Provided material Block Start

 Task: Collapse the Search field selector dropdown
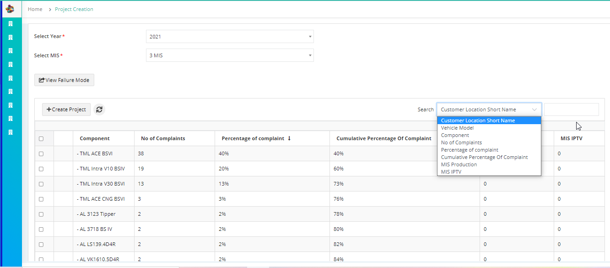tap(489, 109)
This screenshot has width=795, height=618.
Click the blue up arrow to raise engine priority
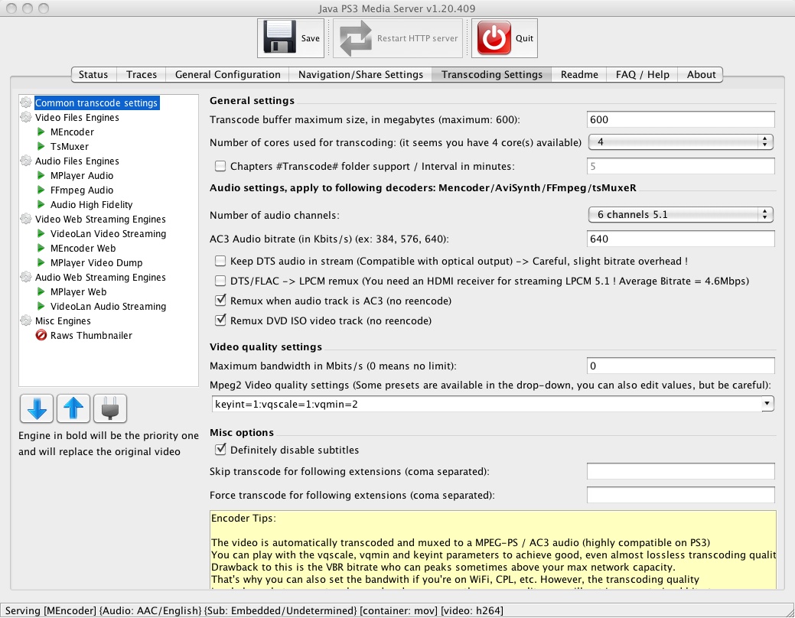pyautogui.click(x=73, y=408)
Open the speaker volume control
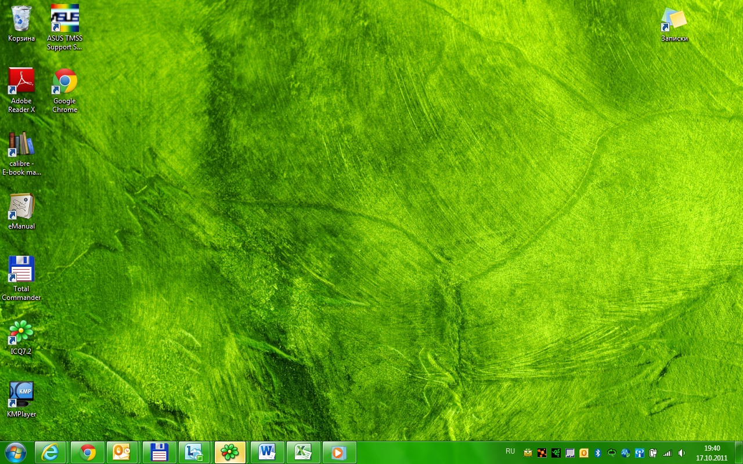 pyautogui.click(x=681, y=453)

Provided material Block End
Provided material Block Start

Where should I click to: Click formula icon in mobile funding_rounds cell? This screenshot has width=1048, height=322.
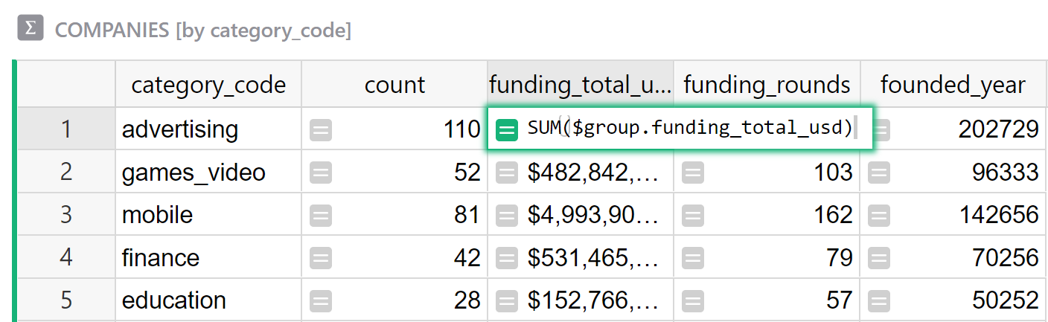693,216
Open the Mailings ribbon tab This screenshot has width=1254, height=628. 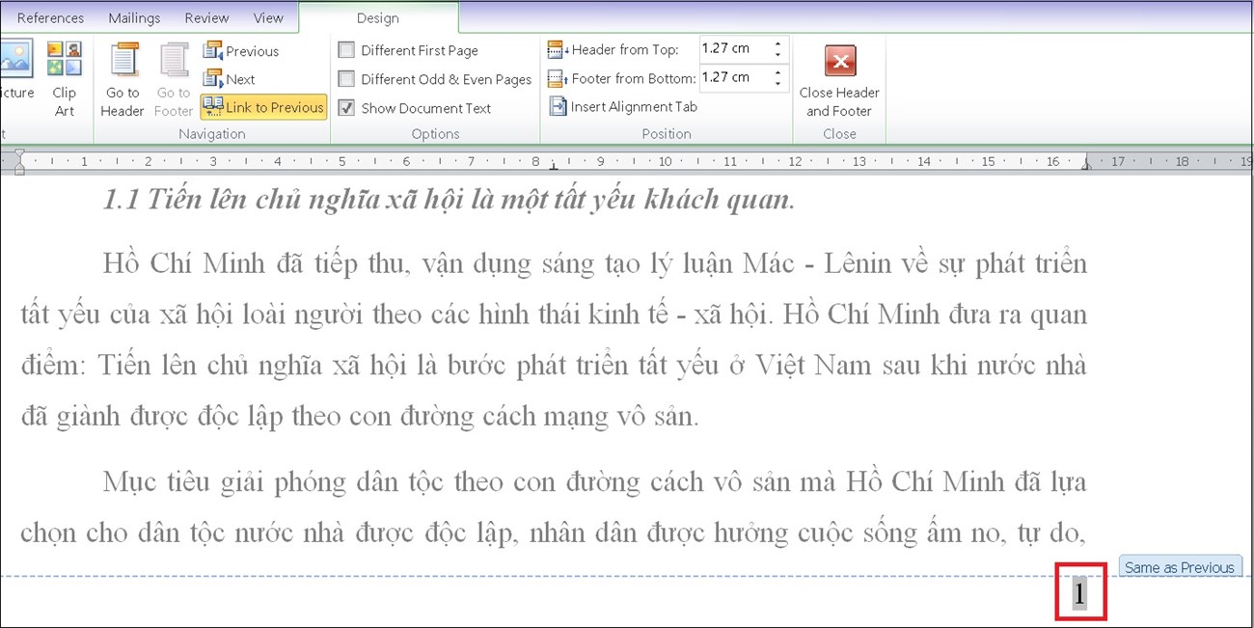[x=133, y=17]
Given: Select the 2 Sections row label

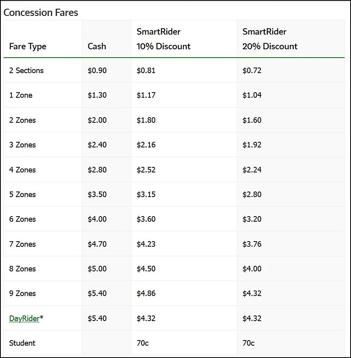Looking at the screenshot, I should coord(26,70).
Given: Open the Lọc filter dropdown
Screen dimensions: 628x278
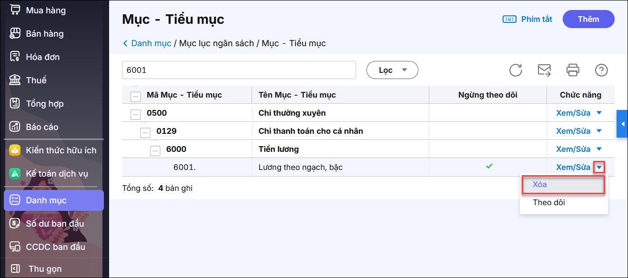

Provided material Block End

Task: Above are records; write out the lines from the one with "Given: Select the 2 Sections row label" down to the one with "Screen dimensions: 628x278", exactly, leaving the pictures out.

Exercise solution:
Given: Select the 2 Sections row label

Looking at the screenshot, I should coord(26,70).
Given: Open the Lọc filter dropdown
Screen dimensions: 628x278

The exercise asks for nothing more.